If we looked at today’s online businesses – the trend of consumers making digital payments is ever increasing whilst smart companies rush to maximize their piece of the pie. In Singapore, a total US$9 billion in digital transactions were made in 2017 and expected to double in 2022, showing an annual growth rate of 12.4% (Statista). Whilst the numbers are appealing, most businesses in Asia are not operating at their potential to convert online visitors into customers; as well as their potential for increasing customer spend during the buying cycle.
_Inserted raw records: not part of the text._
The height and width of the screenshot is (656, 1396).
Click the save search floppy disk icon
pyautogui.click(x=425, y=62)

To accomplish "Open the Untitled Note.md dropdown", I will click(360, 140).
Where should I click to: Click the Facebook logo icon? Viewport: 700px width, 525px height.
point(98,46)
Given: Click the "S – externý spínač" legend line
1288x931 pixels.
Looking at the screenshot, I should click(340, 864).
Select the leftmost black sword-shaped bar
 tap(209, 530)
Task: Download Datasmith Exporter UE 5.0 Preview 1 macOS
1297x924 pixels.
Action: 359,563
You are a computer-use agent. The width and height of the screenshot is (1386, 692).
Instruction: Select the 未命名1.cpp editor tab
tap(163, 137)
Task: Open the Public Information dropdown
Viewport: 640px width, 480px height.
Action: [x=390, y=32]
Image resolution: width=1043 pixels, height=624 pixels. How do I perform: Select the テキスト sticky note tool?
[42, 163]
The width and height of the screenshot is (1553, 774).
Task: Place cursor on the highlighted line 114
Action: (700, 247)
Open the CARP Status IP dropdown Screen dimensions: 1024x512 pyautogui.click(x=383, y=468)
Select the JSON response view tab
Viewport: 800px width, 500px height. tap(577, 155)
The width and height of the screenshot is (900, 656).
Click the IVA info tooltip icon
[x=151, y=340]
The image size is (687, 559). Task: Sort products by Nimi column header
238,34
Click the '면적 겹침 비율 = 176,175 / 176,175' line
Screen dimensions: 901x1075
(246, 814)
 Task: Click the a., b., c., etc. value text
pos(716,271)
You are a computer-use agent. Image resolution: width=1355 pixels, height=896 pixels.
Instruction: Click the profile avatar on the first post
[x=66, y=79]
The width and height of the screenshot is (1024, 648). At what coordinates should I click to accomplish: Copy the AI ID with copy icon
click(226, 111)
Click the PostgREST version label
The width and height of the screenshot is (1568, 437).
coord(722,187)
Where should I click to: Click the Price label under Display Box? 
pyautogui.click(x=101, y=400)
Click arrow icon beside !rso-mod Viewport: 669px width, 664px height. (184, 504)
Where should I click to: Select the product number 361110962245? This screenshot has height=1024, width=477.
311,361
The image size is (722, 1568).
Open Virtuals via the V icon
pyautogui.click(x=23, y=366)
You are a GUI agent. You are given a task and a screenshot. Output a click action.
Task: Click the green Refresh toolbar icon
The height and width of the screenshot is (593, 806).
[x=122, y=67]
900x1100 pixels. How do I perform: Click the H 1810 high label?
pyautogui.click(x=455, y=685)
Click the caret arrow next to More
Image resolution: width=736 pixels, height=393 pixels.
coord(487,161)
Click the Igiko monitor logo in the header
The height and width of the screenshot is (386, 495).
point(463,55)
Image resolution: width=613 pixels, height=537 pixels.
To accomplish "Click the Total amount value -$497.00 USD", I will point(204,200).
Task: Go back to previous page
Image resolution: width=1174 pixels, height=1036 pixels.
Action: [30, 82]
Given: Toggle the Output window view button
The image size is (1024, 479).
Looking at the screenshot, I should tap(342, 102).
Taking Expedia as an example, it is one of the world’s largest online travel companies with a 2018 market cap of US$17.1 billion and taking in close to US$10.4 billion in sales. To continue to be relevant and profitable, Expedia would be consistently working to increase revenue throughout its whole customer attraction, acquisition and retention phases. By making integrations such as improving its digital marketing, UX/UI, upselling or cross-selling timely and relevant services, the company would be able to increase customer traffic, conversions, loyalty and ancillary revenue. More importantly, for a company of that size, a 1% increase in customer conversions can lead to millions of dollars in additional revenue.
In order to do this effectively, companies need to focus on customer journey mapping, personal solutions, testing, refining and optimization.
Some useful revenue optimization strategies for partners include:
- Price testing – changing prices and monitoring the results accordingly. The perfect balance of an optimal volume/margin trade off can then be identified to drive revenues.
- Optimization of purchase paths – by reviewing online conversion data, we can better understand customer behavior to identify opportunities such as upselling and cross-selling products and services. With this data, companies will be able to identify the drop offs within the purchase path and review where changes should be made to enhance the acquisition rate. A key example would be bundling star products with a complementary product which could result in an increase in the Average Order Value.
- Tactical marketing and campaign management – leveraging the customer base with tactics such as trigger-based marketing; or online procurement with search engine marketing. For example, identifying segmentation to apply the suitable marketing tactics to the relevant customers as well as diversifying channels.
- Contact strategy – employing effective retargeting techniques, for customers who did not purchase cross-sell services; as well as strategies to re-engage former customers.
Each of the initiatives will need to be tested, altered and carefully tweaked based on unique business and customer needs; as well as its potential to drive revenue. It is a winning formula used by Chubb for many of its partners.
Companies are compelled to constantly revisit their strategies and alter business models to ensure that they are optimally using their resources to boost profits. The smart use of revenue building strategies will provide opportunities for enhanced profitability in the short term, as well as greater competitiveness and maximization of customer value in the long term.